The proposed agreement states that airline carriers flying from the EU into the US must share PNR data about all passengers with the US Department of Homeland Security (DHS) with the main purpose of the "prevention, detection, investigation and prosecution of terrorism and certain transnational crimes".
PNR transfers are currently taking place on the basis of a 2007 agreement, which Hustinx said was being "applied provisionally" because the European Parliament had decided not to give its consent until its data protection concerns were met. While the new agreement contained safeguards on data security and other improvements in comparison with its predecessor, "a number of concerns remain", the watchdog said in a formal opinion (8-page / 61KB PDF).
"Any legitimate agreement providing for the massive transfer of passengers' personal data to third countries must fulfil strict conditions. Unfortunately, many concerns expressed by the EDPS and the national data protection authorities of the Member States have not been met," he said.

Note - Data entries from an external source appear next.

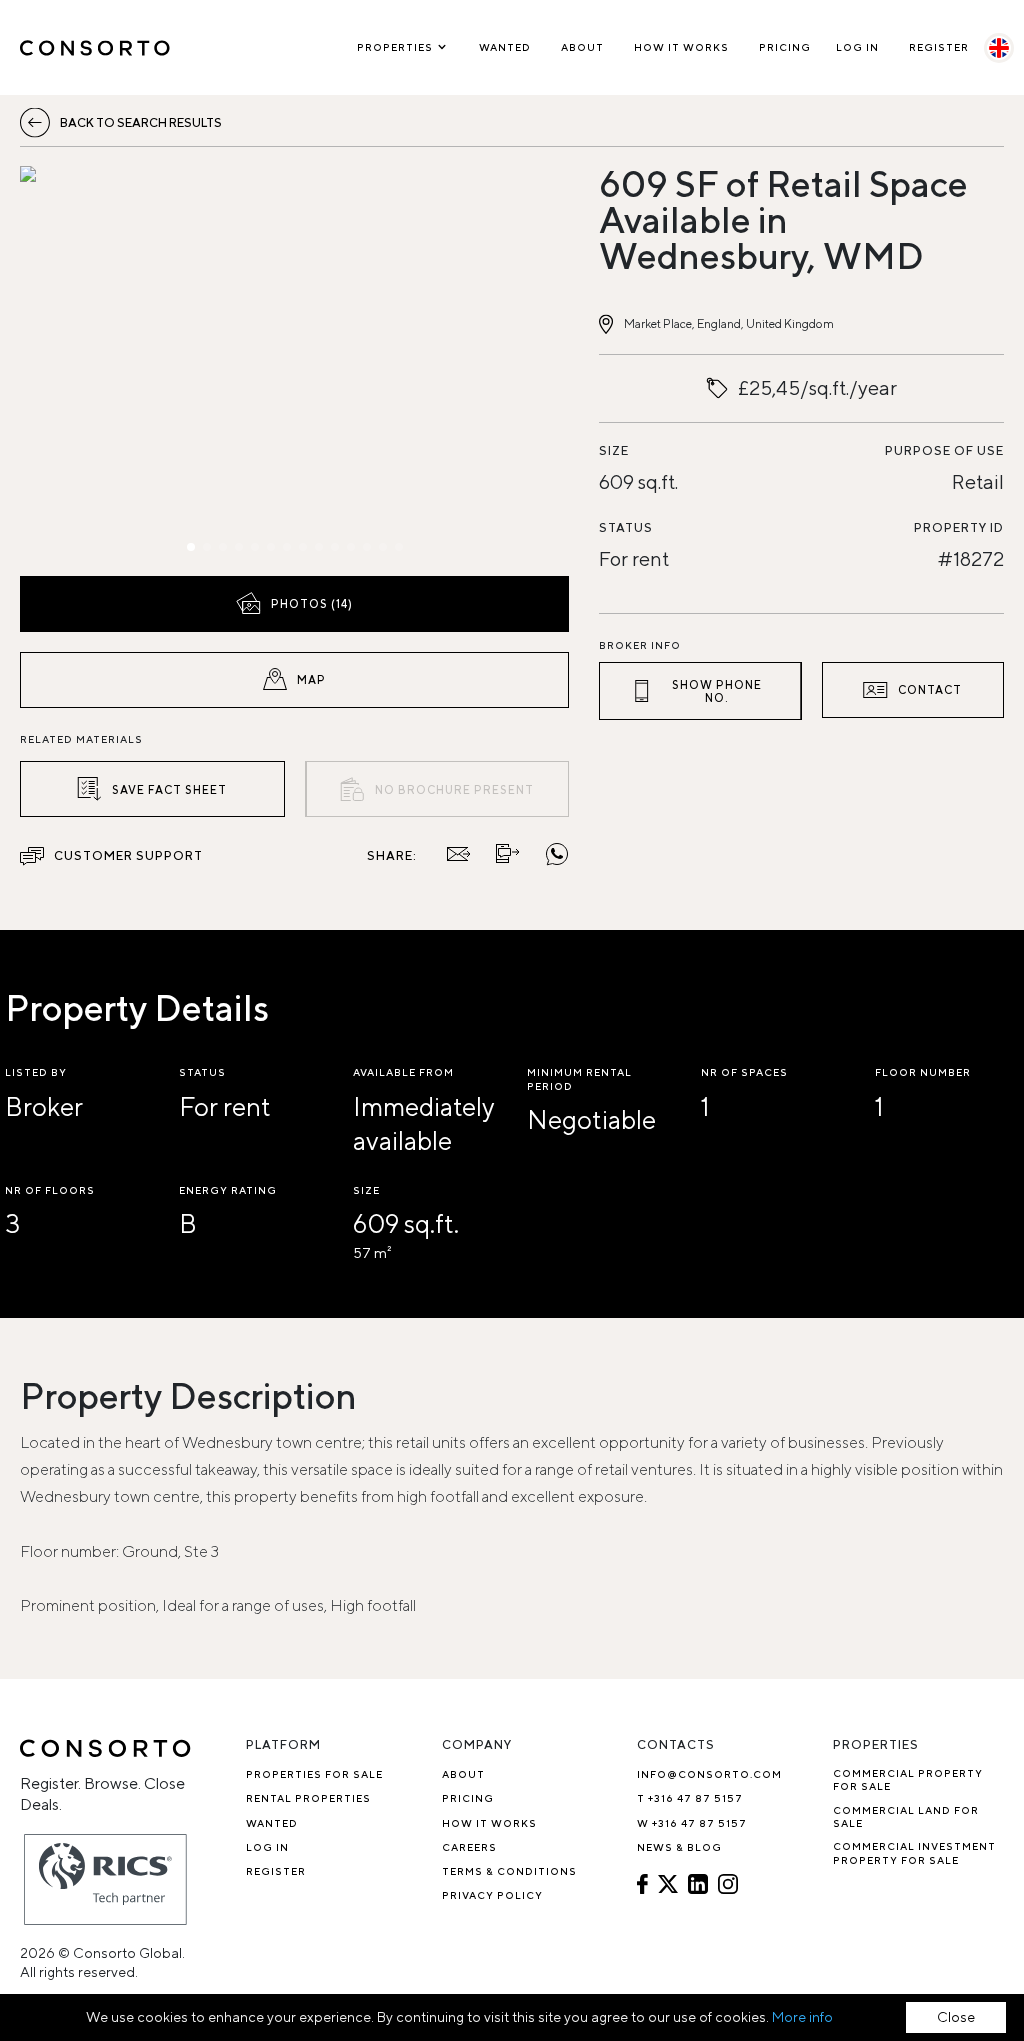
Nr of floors (50, 1190)
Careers (469, 1847)
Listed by (36, 1072)
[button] (102, 366)
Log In (857, 47)
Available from (403, 1072)
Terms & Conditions (509, 1871)
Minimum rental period (579, 1078)
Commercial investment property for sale (914, 1852)
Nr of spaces (744, 1072)
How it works (681, 47)
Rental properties (308, 1798)
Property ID (959, 527)
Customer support (128, 855)
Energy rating (228, 1190)
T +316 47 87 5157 (690, 1798)
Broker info (640, 645)
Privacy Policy (492, 1895)
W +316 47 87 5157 (692, 1823)
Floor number (923, 1072)
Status (626, 527)
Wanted (505, 47)
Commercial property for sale (908, 1779)
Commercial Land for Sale (906, 1816)
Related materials (81, 739)
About (582, 47)
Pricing (785, 47)
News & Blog (679, 1847)
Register (939, 47)
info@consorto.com (709, 1774)
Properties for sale (314, 1774)
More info (802, 2017)
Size (614, 450)
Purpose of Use (944, 450)
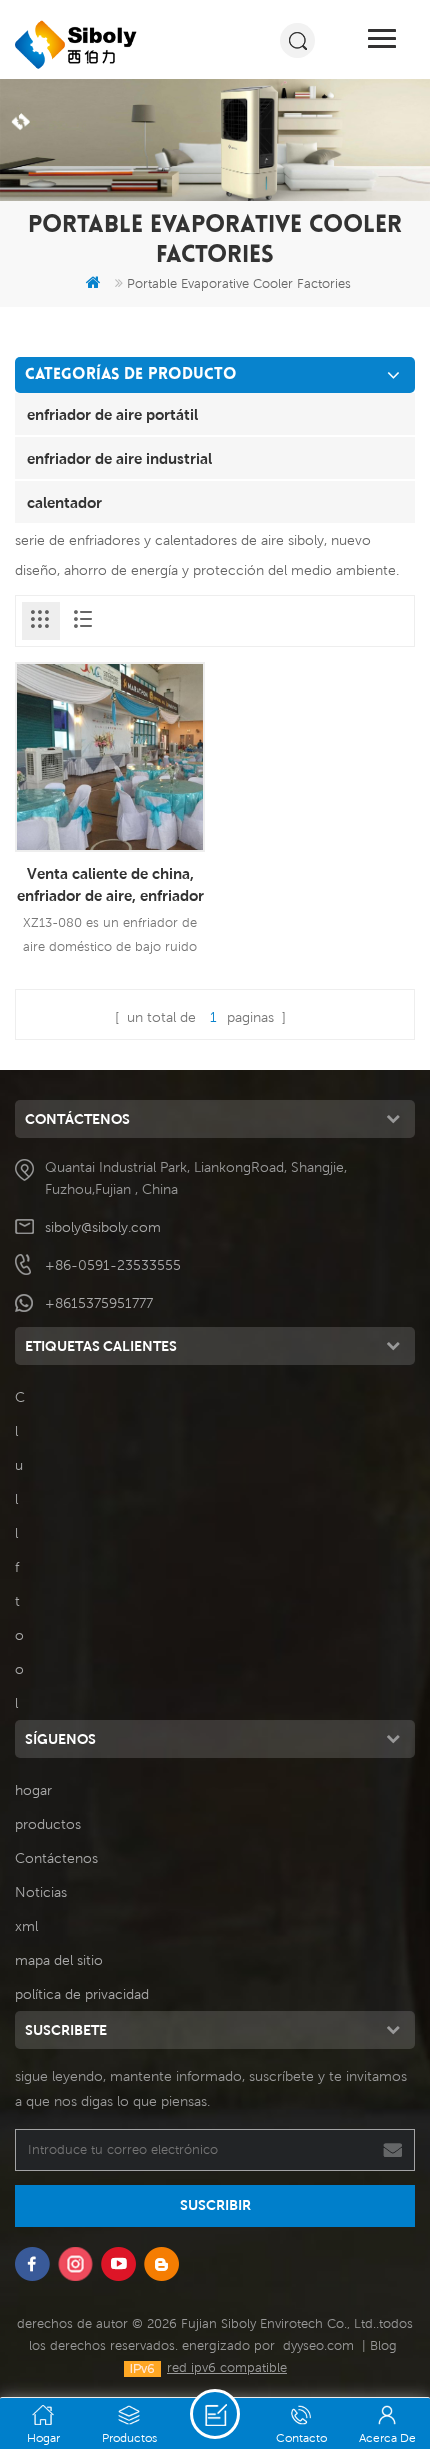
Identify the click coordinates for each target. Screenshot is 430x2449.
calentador (64, 502)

In his opinion, Hustinx said that the maximum retention period outlined in the proposed agreement was "clearly disproportionate". The draft agreement states that PNR data will be retained for up to five years in an active database and then transferred to a dormant database and stored for up to 10 years.
Hustinx said that it was irrelevant that this data would be "depersonalised and masked" six months after being received by the DHS. "Both 'masked out' data and data stored in a 'dormant database are personal data as long as they are not anonymised. The data should therefore be anonymised (irreversibly) or deleted immediately after analysis or after a maximum of six months," he said.
The list of 19 types of data to be transferred to the DHS was also disproportionate, Hustinx said. This list should be narrowed and exclude "sensitive" data, such as meal preferences or a request for a wheelchair. In addition, this data should only be processed in relation to a "specific list" of crimes.
A catch-all reference to 'other crimes that are punishable by a sentence of imprisonment of three years or more' was particularly problematic, Hustinx said, as this threshold "includes different crimes in the EU and the US and in the different EU Member States and US States". Minor offences should also be "explicitly excluded" from the purpose of the agreement, he said.
The draft agreement states that data will be transferred to the DHS using a 'push' method, through which data is transmitted automatically from the airlines' databases. The EDPS welcomed this inclusion, but expressed concern over exceptions allowing the US authorities to access the data directly. "In order to definitively preclude the use of the 'pull' system... we strongly advise that the agreement expressly prohibits the possibly for US officials to separately access the data," the opinion said.
The watchdog also welcomed a provision in the draft agreement stating that the DHS should not transfer the data to other US authorities or third countries unless those authorities guarantee "equivalent or comparable" safeguards to those set out in the agreement. However, Hustinx said that the list of authorities that might receive PNR data should be further specified.
In his opinion, Hustinx said that he "regretted" that the agreement had been proposed a few weeks before the expected adoption of proposals for a review of the general data protection framework in the EU. The agreement should be reviewed once that new data protection framework comes into force, he said.
The Commission has proposed its own Passenger Name Record Directive, which could extend passenger-tracking systems to all flights to and from countries outside the EU for the first time as well as intra-EU flights. The UK already has a separate PNR data sharing arrangement with the US which Justice Secretary Ken Clarke described earlier this year as "absolutely critical to improving US and EU security".